◆ Task statement: Starting at the line containing "Click the Mobile Dev project icon" and ending at the end of the data below, write those lines out again, requests included, with every coordinate in the answers scaled by 2.3 and rounded to a whole number, halves rounded up. Leave out the pictures.

** Start **

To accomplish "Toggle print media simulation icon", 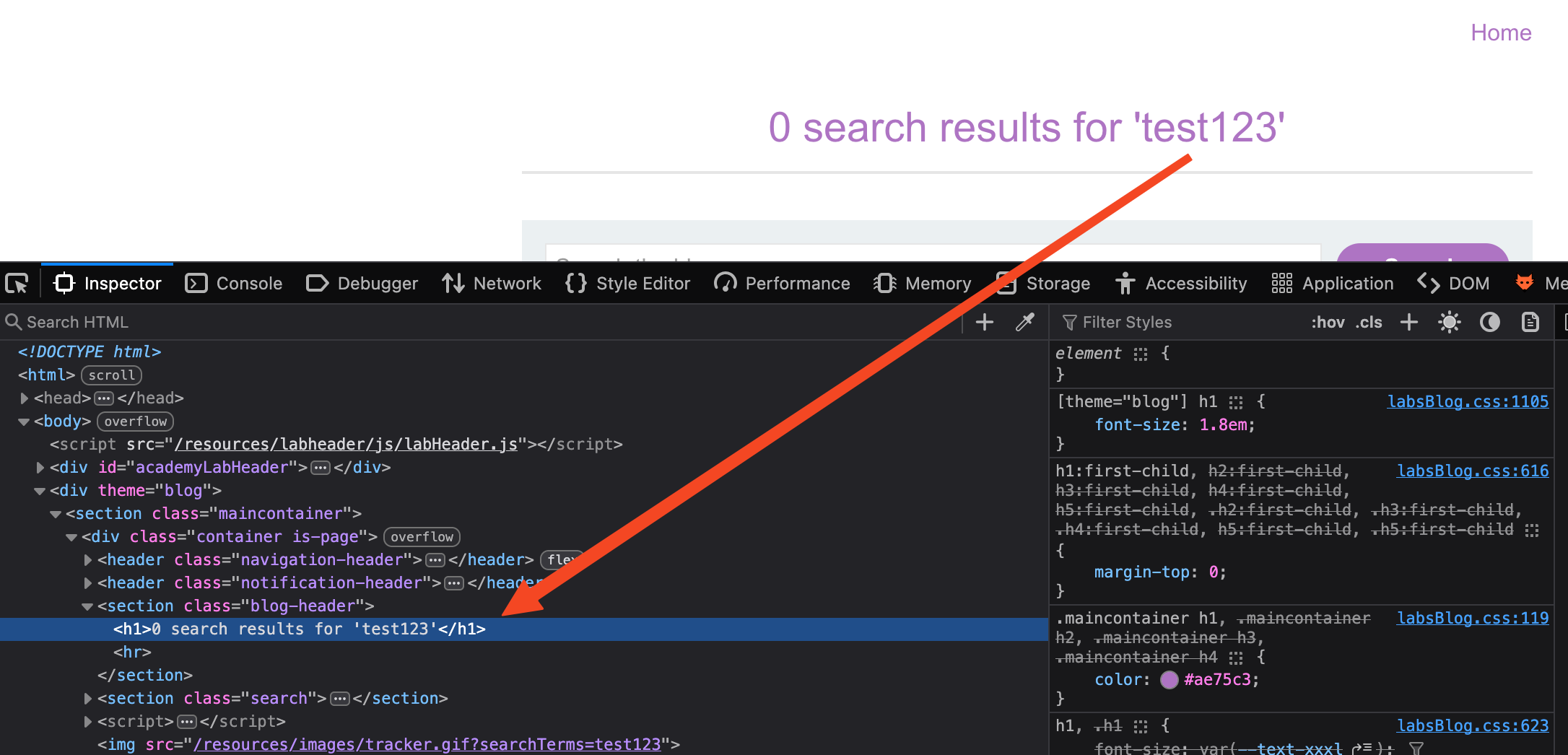I will (x=1530, y=322).
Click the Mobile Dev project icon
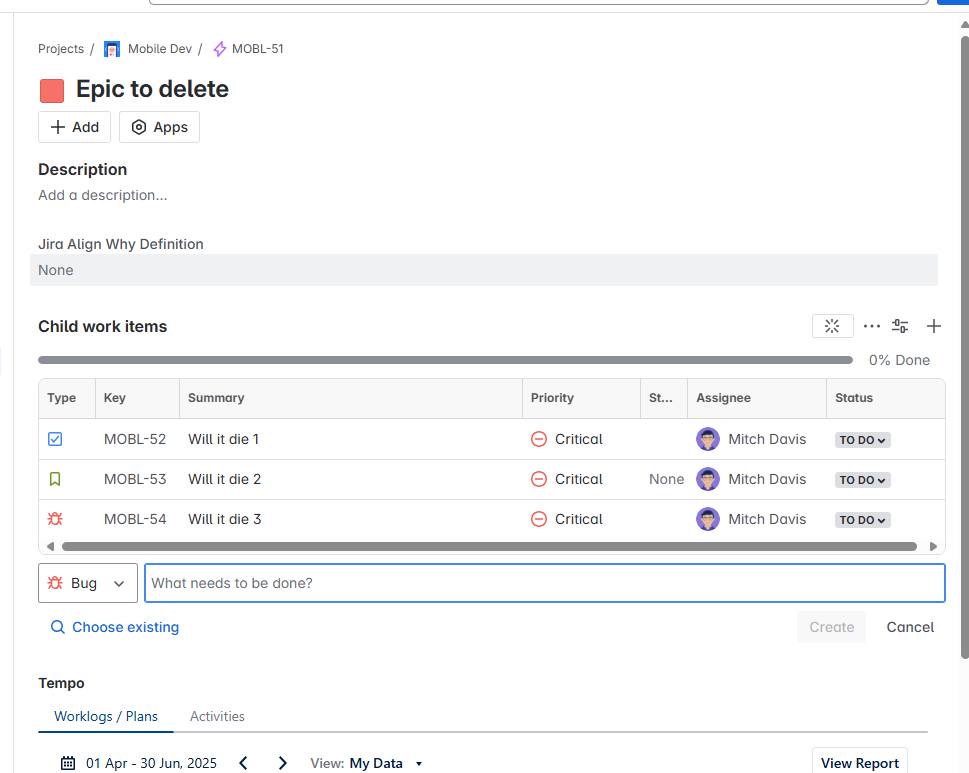 [x=112, y=49]
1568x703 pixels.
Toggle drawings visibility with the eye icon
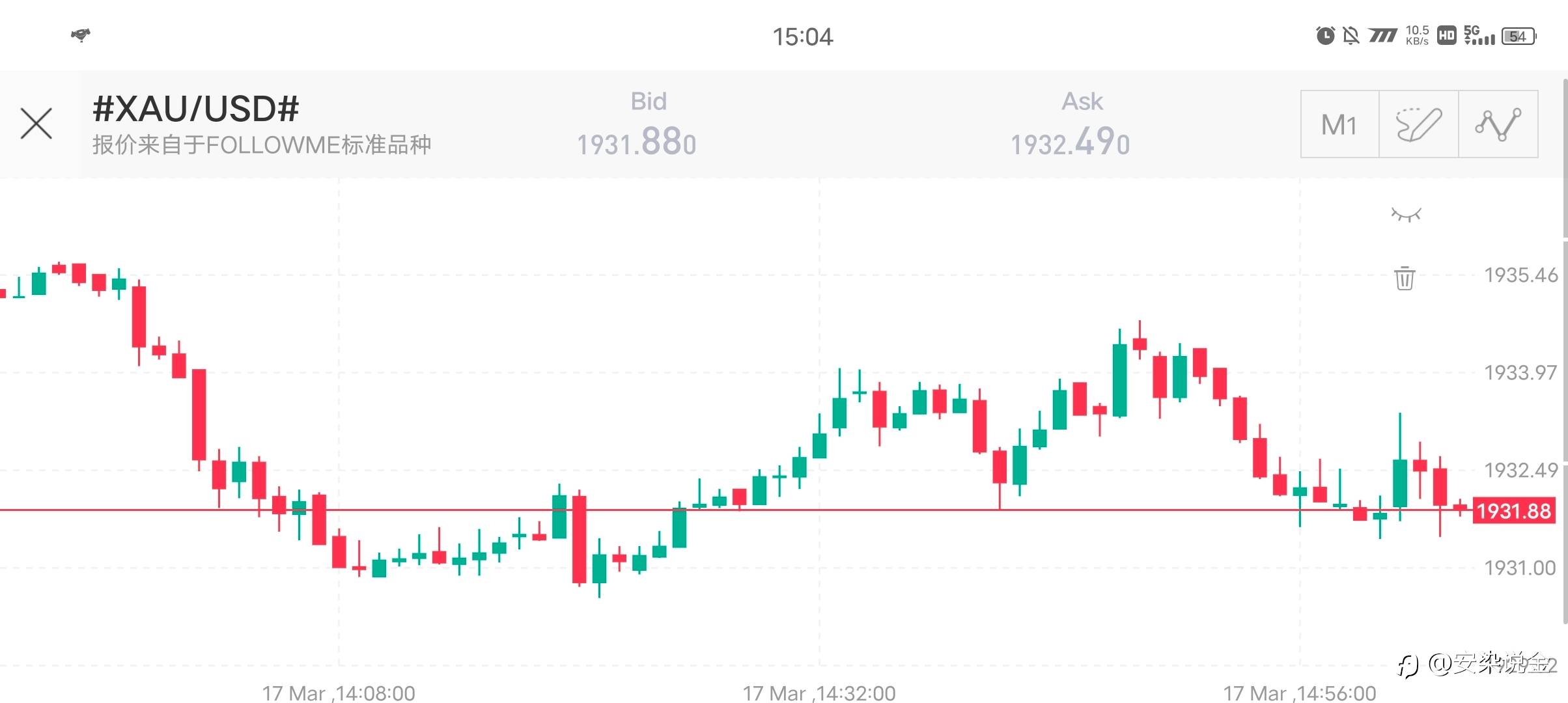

** End **

◆ The response:
Click the Mobile Dev project icon
 [x=258, y=113]
1568x703 pixels.
Toggle drawings visibility with the eye icon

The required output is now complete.